General (later Field Marshall) Sir Claude Auchinleck (see the link for a comprehensive career outline) is one of the most interesting generals of the Second World War. Many of his devotees would claim he is one of the most under-rated. But he is an excellent example of why it is difficult to assume that just because a general is good at one level, he can also be good at another. In fact he is the classic example of a general who excelled at two widely separate levels of command, while failing miserably at the intermediate levels.
Auchinleck followed the classic route to high command of British generals.
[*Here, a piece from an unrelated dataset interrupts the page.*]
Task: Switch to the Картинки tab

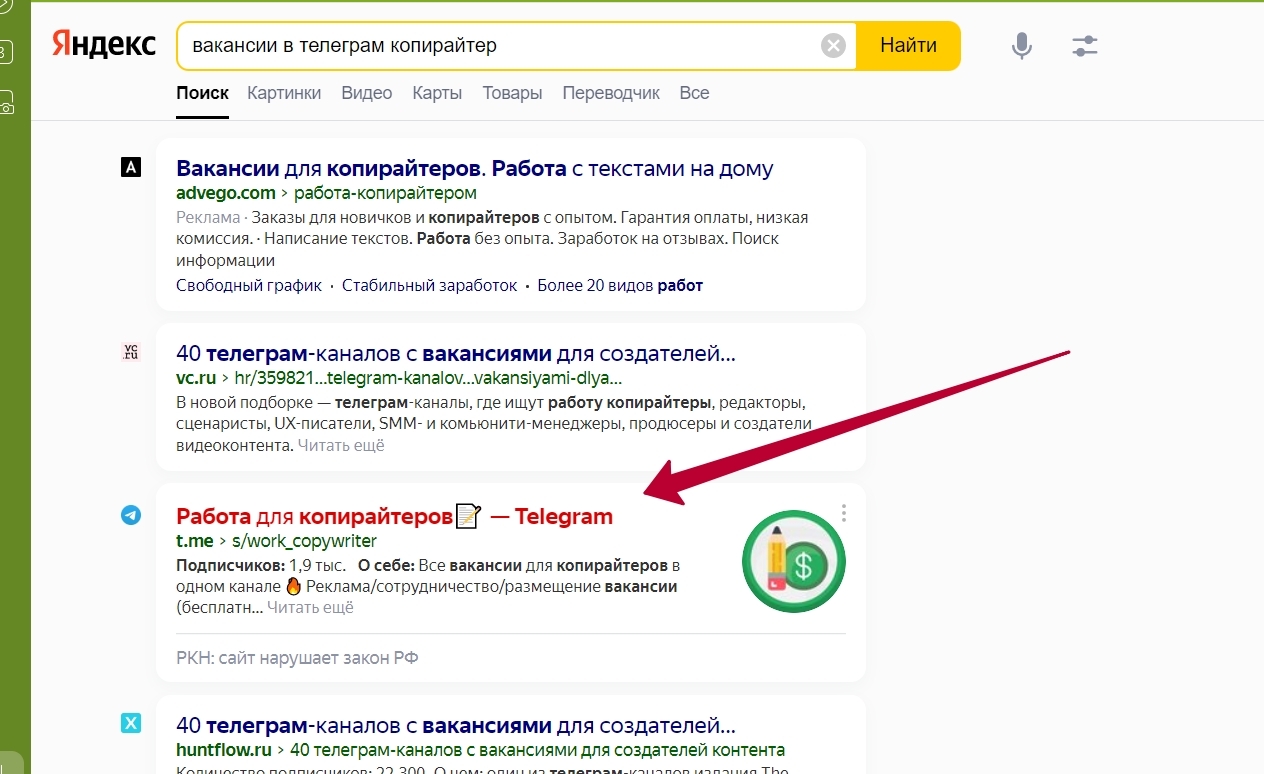Action: tap(283, 92)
Military family; graduated into Indian Army just before the Great War; fought through the war in difficult and challenging roles; came out highly respected, held staff appointments and studied and later taught at Staff Colleges; received his first important independent command in the late thirties, etc. The main difference being that his Great War experience was in the wildly fluctuating campaigns in modern Iraq, with their vastly different highs and lows to anything experienced in trench warfare. He started and finished the war involved in mobile warfare, even if he fought trench campaigns in the middle.
In World War Two he had the unique distinction of being the only Indian Army officer called to England to command an entirely British corps. He led it in the brief campaign in Norway without having a chance to demonstrate much that was either good or bad in the way of his own abilities. He then commanded a corps, and later an entire ‘Command’ in Southern England during the Nazi invasion scare, before returning to India to become CIC.